───── Data to use
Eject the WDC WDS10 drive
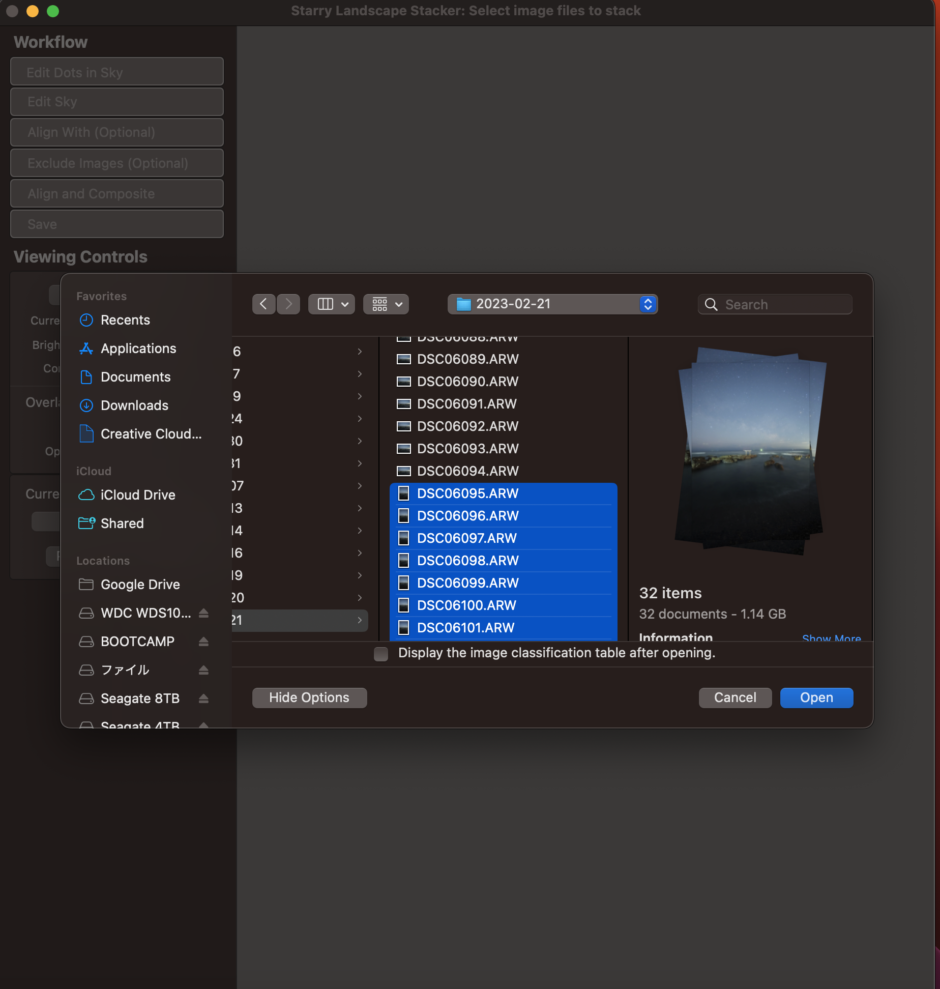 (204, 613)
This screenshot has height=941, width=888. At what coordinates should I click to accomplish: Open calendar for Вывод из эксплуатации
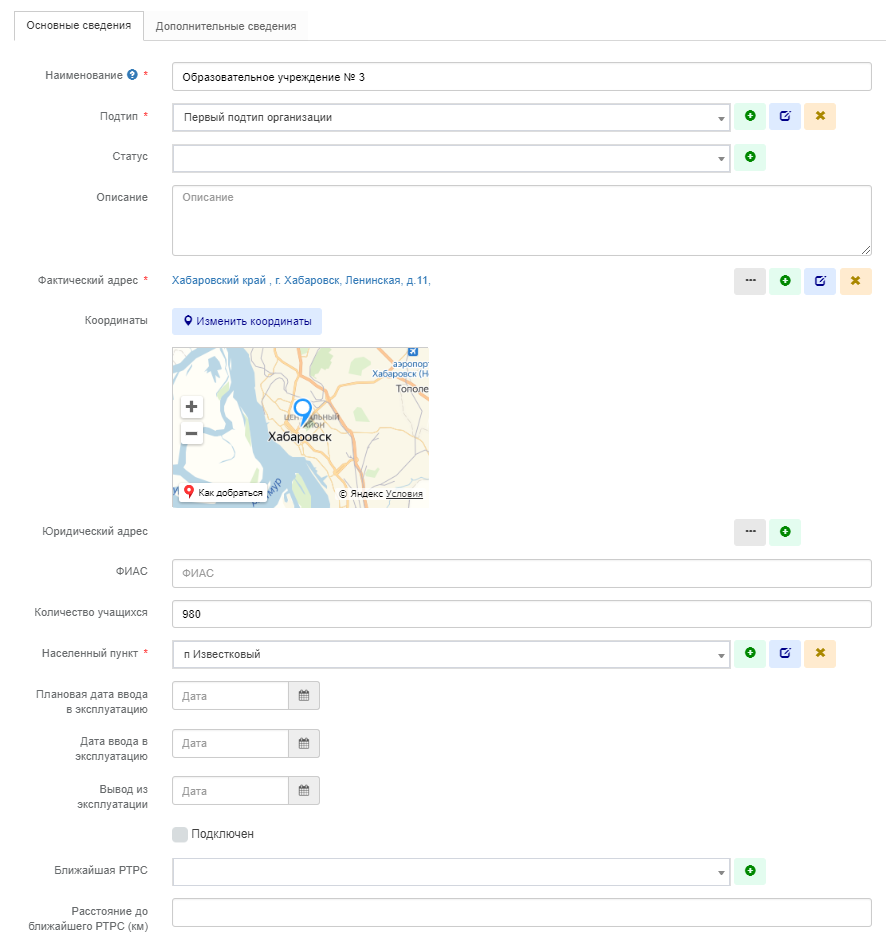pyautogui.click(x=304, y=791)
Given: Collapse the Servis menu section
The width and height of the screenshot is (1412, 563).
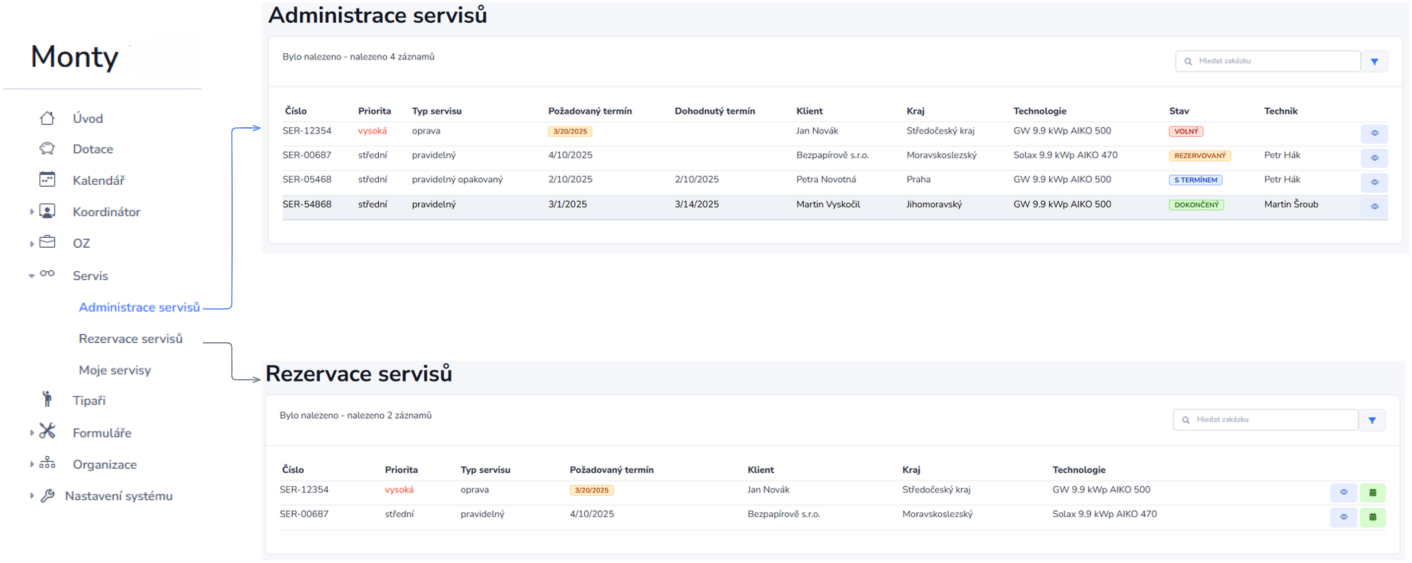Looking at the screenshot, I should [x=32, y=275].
──────────
| What to do |
Look above for the line with "This screenshot has" and the line with "Given: Collapse the Servis menu section", then copy them and all lines in between exactly as written, and only those, without any pictures.

| Solution for this problem |
This screenshot has height=941, width=888. At what coordinates should I click to accomplish: Open calendar for Вывод из эксплуатации
pyautogui.click(x=304, y=791)
Given: Collapse the Servis menu section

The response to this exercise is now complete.